One thing with AC motors that is difficult to do with DC is reversing. An AC motor is simple to reverse, and so is easier to do direct-drive with AC motors. This saves you weight and reduces the number of complex mechanical parts you have to maintain. They also lack brushes, so you don't have to replace them or get the commutator re-milled as the motor ages, either.


Also: Unless I'm mistaken, an AC induction motor (squirrel cage) is asynchronous and therefore by definition does not need to track the position of the rotor. The rotation speed, perhaps, but it's position would be irrelevant since the rotor is, electrically, one piece of metal with no polarity - all shorted together. 

The rpm of the rotor would be close to that of the stator field, though never exactly the same as it needs _some_ difference to induce the rotor field. This would also vary according to the mechanical load. A higher load would bog the rotor down, which would induce a stronger rotor field which would try to accelerate the rotor until a new balance was reached. 

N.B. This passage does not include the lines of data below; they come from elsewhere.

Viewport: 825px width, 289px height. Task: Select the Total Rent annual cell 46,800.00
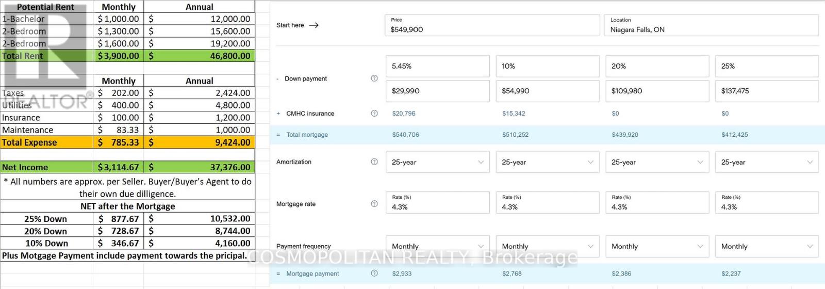(x=200, y=56)
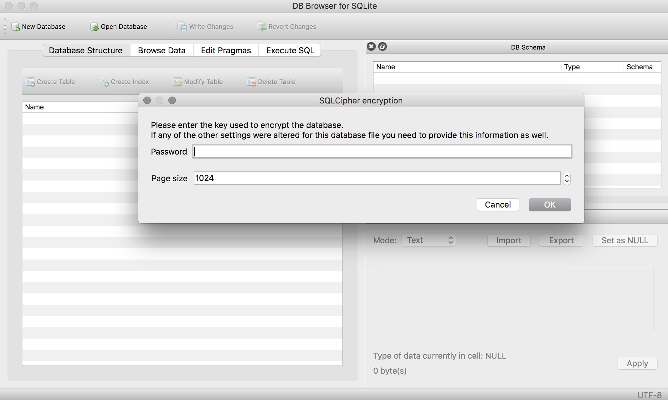Cancel the SQLCipher encryption dialog
This screenshot has height=400, width=668.
[x=498, y=205]
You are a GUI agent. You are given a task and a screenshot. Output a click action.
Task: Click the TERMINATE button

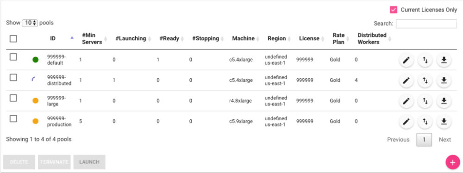coord(54,162)
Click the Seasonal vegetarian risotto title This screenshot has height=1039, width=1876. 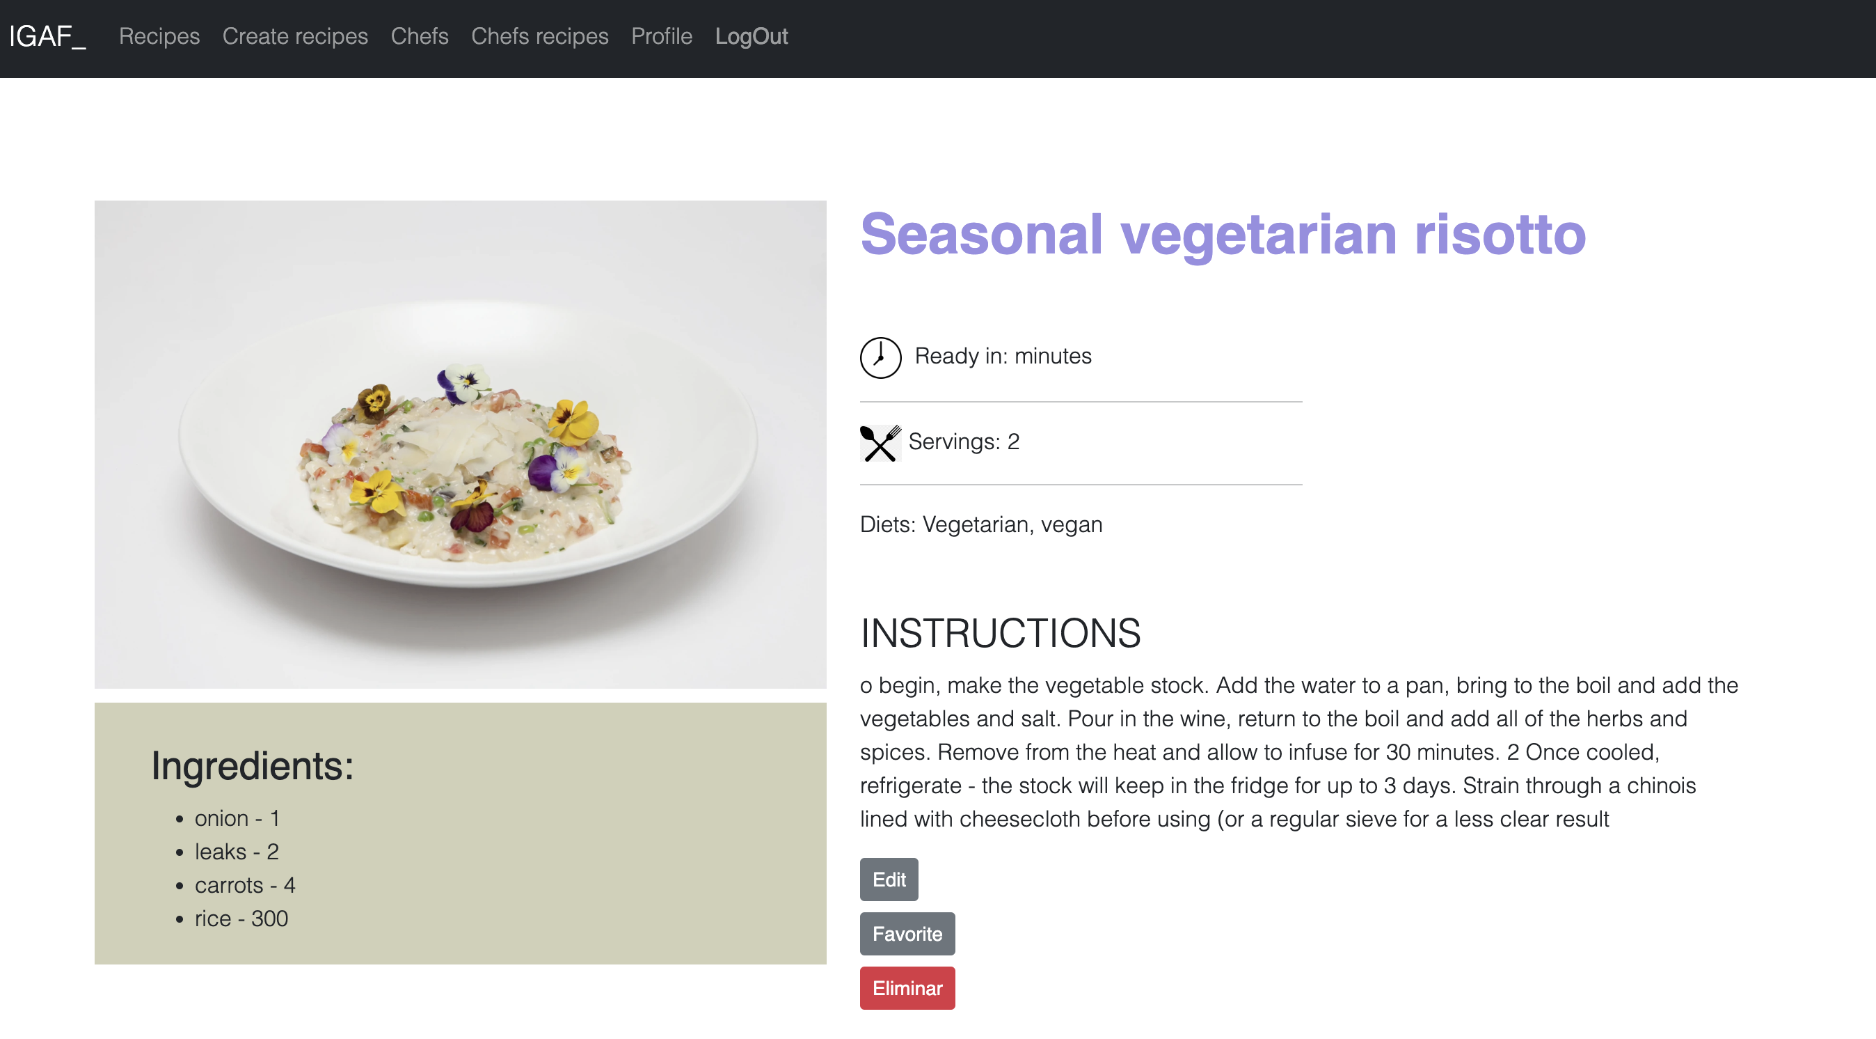1223,234
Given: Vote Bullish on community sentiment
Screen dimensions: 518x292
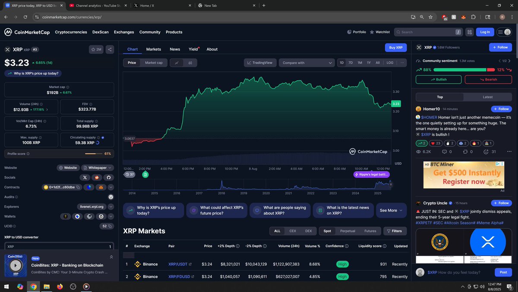Looking at the screenshot, I should tap(438, 79).
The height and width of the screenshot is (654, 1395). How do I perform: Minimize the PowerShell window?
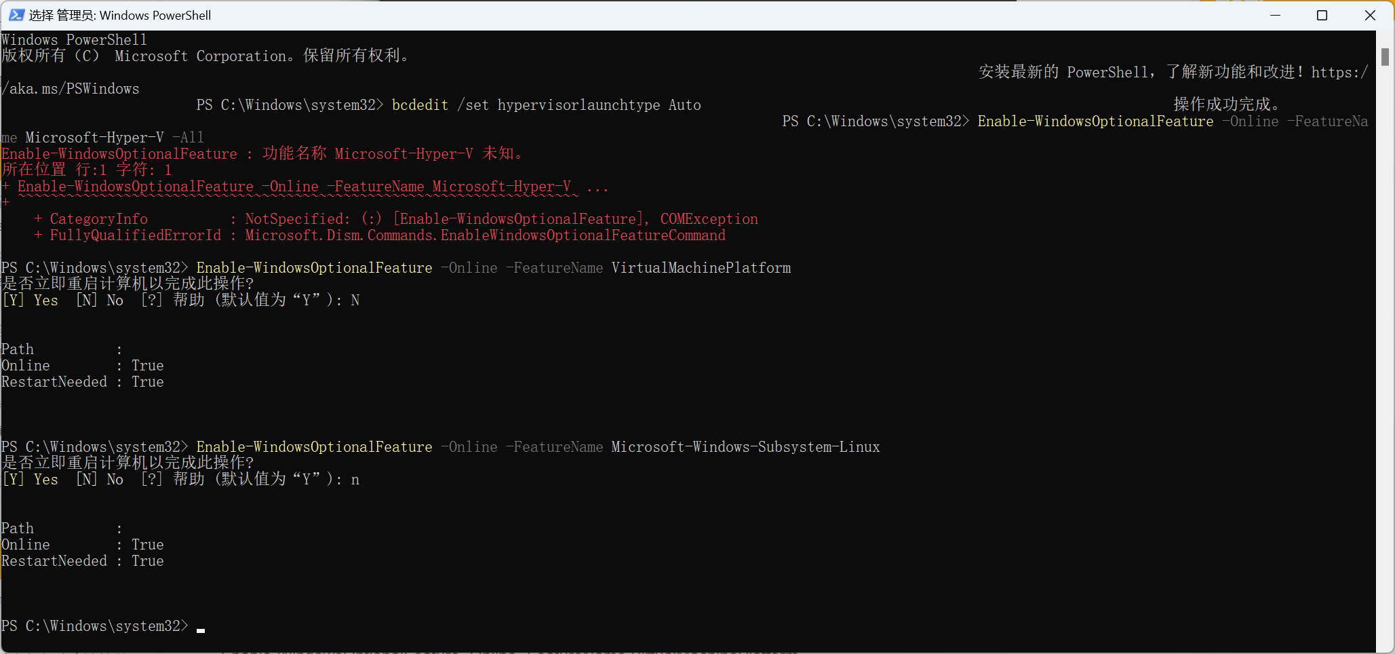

Anyway I personally lean more towards AC motors. I'm planning to build my EV using at least one (possibly two) AC Induction motors, driving a diff to a pair of wheels each. (ie: one motor at the front, one at the back)

I think if I can get two smaller motors I can use standard size diffs, rather than having to buy chunky stronger ones, but that is assuming I can get that type of motor in a smaller size. Then fill the former engine bay up with LiFeP04 batteries! (assuming I can afford them!)


----------



## mattW (Sep 14, 2007)

Does someone wanna summarize this and chuck it in the wiki? Just make a new topic called AC vs DC.... that would be great.


----------



## little ghost (Feb 17, 2008)

Thanks for the replies chaps. Looks as though i'll be going with an AC kit with regen. $12,000 US, but with the pound so strong against the dollar right now i'm looking at £6,000 GBP. Car i imagine will cost £500-1000. Can't wait to start!

Cheers,
Alex


----------



## celsomenaia (Jul 26, 2007)

hello

May I ask you what was you choise ? (Band, model)

Best regards


----------



## Bugzuki (Jan 15, 2008)

Yea, you gotta tell us what you decided to get. And where you are getting it from.


----------



## little ghost (Feb 17, 2008)

I haven't made a one hundred percent choice yet, but the favourite choice so far is probably the AC Light Vehicle Direct Drive Kit from Electro Automotive: ($11,090.00 plus shipping) I need to find out if this kit provides regen braking first though as i'm not sure if it does. Although i know the VoltsPorsche one does.

http://www.electroauto.com/catalog/ackits.shtml#ldirect


----------



## John (Sep 11, 2007)

If you look at the list of features for the controller right at the top of the list is regenerative braking.


----------



## celsomenaia (Jul 26, 2007)

Hello

Do you know this site ? 
http://www.solarvan.co.uk/index.htm

It´s a AC system

Best regards


----------



## little ghost (Feb 17, 2008)

cheers John, obviously being blind with the old regen there. Thanks for the link cels, it looks like a great site, but I can't view it at the mo as my Internet is down (writing this on iPhone!) anyhoo, think I'm better of with a light or medium car system? Donor is probably going to be civic or mazda 323. Cheers


----------